2024年のクレジットカード不正利用被害は555億円と過去最多を記録した。前年から約2.6%増え、増加傾向に歯止めがかからない。インターネットバンキングの不正送金被害も86億円と高止まりしており、フィッシング詐欺による情報流出が背景にある。
フィッシング対策協議会の報告件数は多い月で25万件近く、今年10月も19万3330件を記録。偽メールや偽ECサイト、SNS広告を通じて、利用者のID・パスワードやカード情報を盗み取る手口が確認されている。

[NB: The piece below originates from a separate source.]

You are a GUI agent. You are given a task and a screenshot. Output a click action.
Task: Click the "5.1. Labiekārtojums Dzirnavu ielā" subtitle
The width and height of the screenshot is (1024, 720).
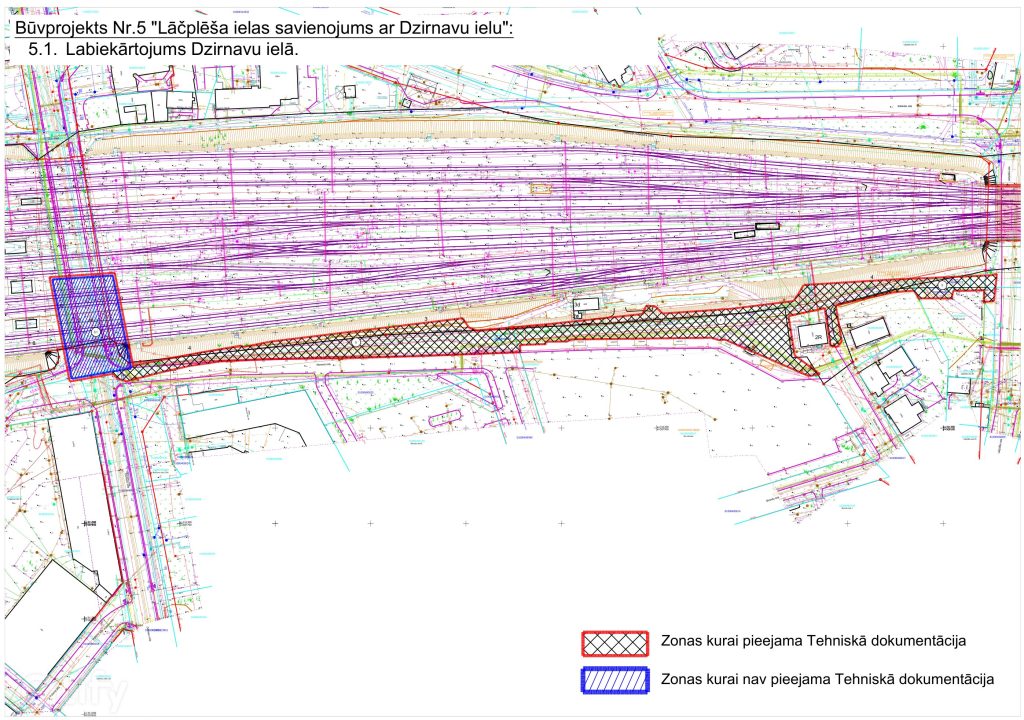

同協議会事務局長の吉岡道明さんは「見た目は本物と変わらず、差出人アドレスの偽装や本物のサイトをコピーしたケースも多い。メールやSMSのリンクには触らず、公式アプリやブックマークからアクセスを」と注意を促す。
特にスマートフォン利用の拡大で、画面の小ささが偽サイトへの誘導を見抜きにくくしているという。さらに、ワンタイムパスワードを入力させて即時に突破するなど、技術的にも高度化が進んでいる。
記者自身もつい最近、インスタグラムに「人気ブランドが79%オフ」と表示された広告が流れ、日頃愛用しているブランドだったこともあり、つい購入手続きを進めてしまった。
クレジットカード番号を入力したが、決済画面で何度も弾かれた。不審に思い調べると偽サイトと判明。すぐにカード会社の盗難・紛失窓口に連絡して停止したため、金銭被害は免れたが、住所や電話番号などの個人情報は抜き取られた可能性がある。「まさか自分が」と思っていたが、ほんの数分の油断で危険はすぐそこにあった。
実業家の堀江貴文さんや元ZOZO代表の前澤友作さんも、2年前にSNS上の偽広告に名前や顔を悪用され「一切関与していない」と警告していた。著名人を装う手口から、SNS広告やメールを経由した巧妙な誘導まで、フィッシング詐欺は今も形を変えながら拡散を続けている。
同協議会の吉岡さんは「不自然な割引広告や無名の安売りサイトには注意を。正しいサイトURLを確認し、ネットのプラウザに直接URLを入力することが大事」と話した。